Liesse et violences, les images fortes du putsch raté en Turquie
Des habitants sur un char à Istanbul après l'échec de coup d'Etat militaire manqué contre le président turc Recep Tayyip Erdogan
le pont du Bosphore à Istanbul, l'épilogue du coup d'Etat raté en Turquie s'est écrit dans la liesse, criée et chantée par les partisans d'Erdogan juchés sur les chars repris aux soldats rebelles, mais aussi le sang, qui a coulé des deux côtés.
Le pont a été le théâtre en miniature de tous les actes du drame qui s'est joué en Turquie depuis vendredi soir, et en a offert les images fortes qui resteront dans les esprits, de la tentative de prise de contrôle du pays par des soldats rebelles à leur déroute.
Dans la nuit des soldats mutins y déploient leurs chars, dans une manifestation de force qui coupe l'une des artères stratégiques de circulation de la métropole turque.
Un calme trompeur s'installe. Mais aux premières heures du jour, les partisans du président Recep Tayyip Erdogan affluent, décidés à faire front en répondant à son appel.
A l'aéroport d'Istanbul, où il a atterri à l'aube, le dirigeant islamo-conservateur est accueilli par une foule en délire, qu'il harangue sous les applaudissements.
Sur le pont, "c'était étrange, ils s'avançaient calmement, comme s'ils n'avaient pas peur", raconte un photographe de l'AFP. Pourtant très vite, les tirs partent du côté des militaires rebelles, et des manifestants sont fauchés.
Des blessés sont évacués par la foule, l'un gît au sol tandis que des compagnons tentent de le réanimer. Un obus tombe. "Il y avait même un sniper, perché sur une pile du pont, qui tirait sur les manifestants", raconte ce photographe.
Les mêmes scènes opposant une foule déterminée à des mutins vite sur la défensive se jouent plus loin sur la place Taksim.
A Ankara, des manifestants bombardent de pierres un char, et réussissent à le faire reculer de quelques mètres. Puis il accélère et les dépasse, écrasant une voiture sur son passage.
Mais peu après, un tankiste est forcé d'émerger de sa tourelle, encerclé par des manifestants qui l'invectivent.
Les mutins cèdent, commencent à se rendre. Ils ont d'abord une poignée, puis des dizaines à s'avancer sur le pont les mains levées, d'un pas hésitant. Les manifestants écartent rageusement du pied leurs casques et armes abandonnés, qui jonchent la chaussée.
- 'Tuez-les' -
Devant la mairie d'Istanbul, la contre-offensive de la police se fait dans la confusion: poussées de la foule, tirs, corps à corps.
Ailleurs, un groupe de militaires rebelles est filmé agenouillé, tandis que des policiers et des civils à l'identité indéfinie, souvent armés, les inspectent.
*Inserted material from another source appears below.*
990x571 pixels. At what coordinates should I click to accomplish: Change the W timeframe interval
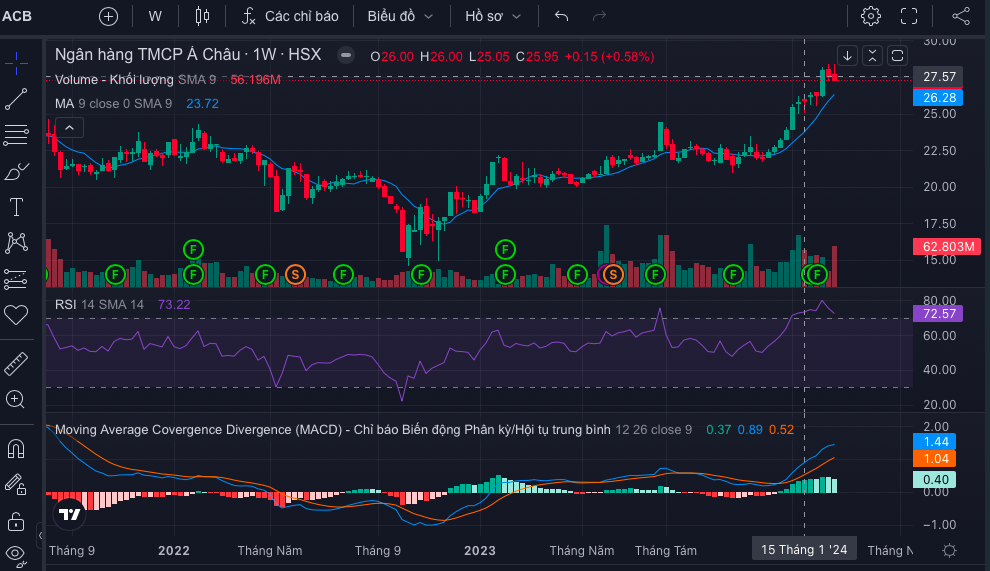[x=155, y=16]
On en voit d'autres, torse nu, la nuque ployée de force, acheminés vers des centres de détention.
Sur le pont comme à Taksim, les chars sont pris d'assaut par des partisans en liesse du régime islamo-conservateur, des hommes pour leur quasi-totalité. Juchés autour des tourelles, ils agitent le drapeau turc rouge frappé du croissant et l'étoile, crient "Allak Akbar".
Certains brandissent la main, les quatre doigts levés, reprenant le signe de ralliement des Frères Musulmans qu'Erdogan affectionne.
Le slogan "Fatullah Gulen est le chien d'Israël" est aussi entonné pour vitupérer contre le rival de l'homme fort de Turquie, à qui il a imputé la responsabilité du coup d'Etat.
Du sang sèche par terre. Mais sur le pont, il coule aussi à nouveau.
"Des gens se sont rués sur les rebelles que la police tentait de dégager en criant 'tuez-les au nom de Dieu' et en les bourrant de coups, et pour certains de coups de couteaux", selon le même photographe de l'AFP.
L'un des militaires est mort lynché sous ses yeux, il ignore le sort d'un autre, gravement tabassé. Les attaquants ne veulent pas de témoins, et s'en prennent brutalement aux reporters sur place, qu'ils menacent même de jeter par-dessus bord.
Mais ailleurs, l'heure est déjà à la détente ce samedi matin, et aux selfies et portraits en rafales devant les chars abandonnés. Les touristes réapparaissent aussi sur la place Taksim, où les festivités se poursuivent.
"C'est la liberté", s'émeut Mon, venue de Syrie. Là-bas "personne n'est descendu dans la rue pour protéger Assad", déplore-t-elle.